Pasal yang diberikan terkait hukuman yang diterima pelaku:

a. Pasal 2 ayat 1 atau pasal 3 Undang-undang Nomor 31 tahun 1999 sebagaimana diubah dengan
UU Nomor 20 tahun 2001 tentang Pemberantasan Tindak Pidana Korupsi tentang perbuatan
memperkaya diri sendiri, orang lain atau korporasi yang dapat merugikan keuangan negara;
sedangkan pasal 3 mengenai perbuatan menguntungkan diri sendiri, orang lain atau korporasi,
menyalahgunakan kewenangan karena jabatan atau kedudukan yang dapat merugikan
negara.
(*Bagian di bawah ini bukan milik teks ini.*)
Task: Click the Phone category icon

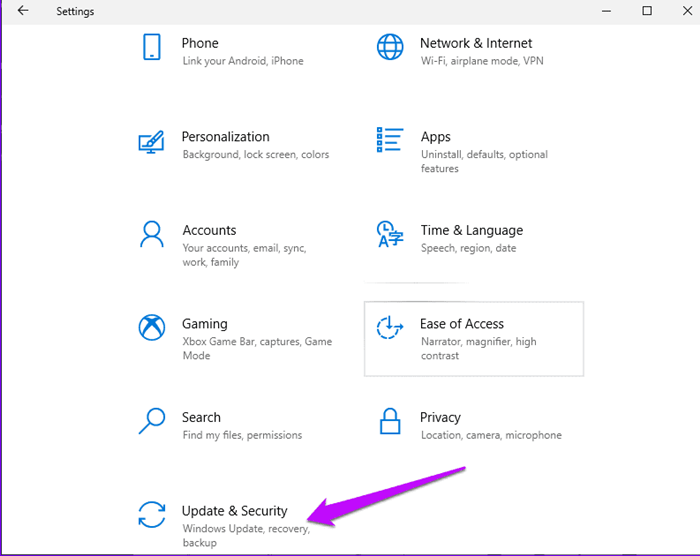Action: (x=152, y=47)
Ancaman pidana dari pelanggaran pasal tersebut adalah maksimal 20 tahun penjara
dengan denda paling banyak Rp1 miliar.
b. pasal 12 huruf a atau huruf b atau pasal 11 UU no 31 tahun 1999 sebagaimana telah diubah
menjadi UU no 20 tahun 2001 tentang Pemberantasan tindak pidana korupsi jo pasal 55 ayat
1 ke-1 KUHP. Pasal tersebut mengatur tentang penyelenggara negara yang menerima suap
atau gratifikasi dengan ancaman pidana penjara seumur hidup atau pidana penjara paling
singkat 4-20 tahun dan pidana denda Rp200-Rp1 miliar.
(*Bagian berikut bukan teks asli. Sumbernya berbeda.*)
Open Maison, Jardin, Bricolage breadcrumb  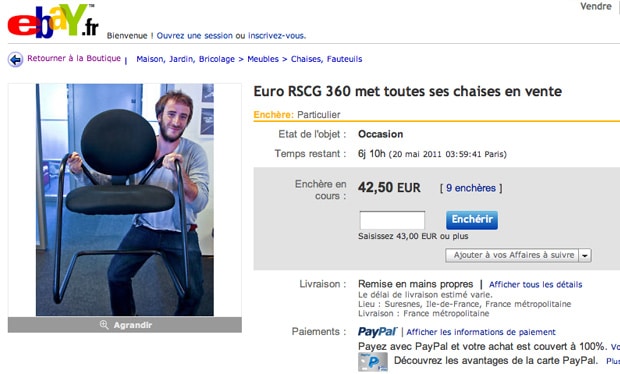pyautogui.click(x=185, y=59)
c. Pasal 11 Undang-Undang Pemberantasan Tindak Pidana Korupsi junto Pasal 64 ayat 1 KUHP
dan dia diganjar hukuman 4,5 tahun penjara, denda Rp 250 juta atau diganti dengan 6 bulan
kurungan.

C. KESIMPULAN
Berdasarkan laporan BPK terhadap proyek Hambalang, penulis dapat menyimpulkan adanya
indikasi penyimpangan terhadap peraturan perundangan dan atau penyalahgunaan wewenang
dalam proses persetujuan kontrak tahun jamak, dalam proses pelelangan, pelaksanaan pekerjaan
konstruksi, dan dalam proses pencairan uang muka, yang dilakukan oleh pihak-pihak terkait dalam
pembangunan P3SON. Hal ini terjadi disebabkan oleh Sistem Pengendalian Intern yang tidak
dijalankan dengan sebaik-baiknya, tidak mematuhi peraturan perundang-undangan yang berlaku
yang dapat menimbulkan terjadinya kerugian negara.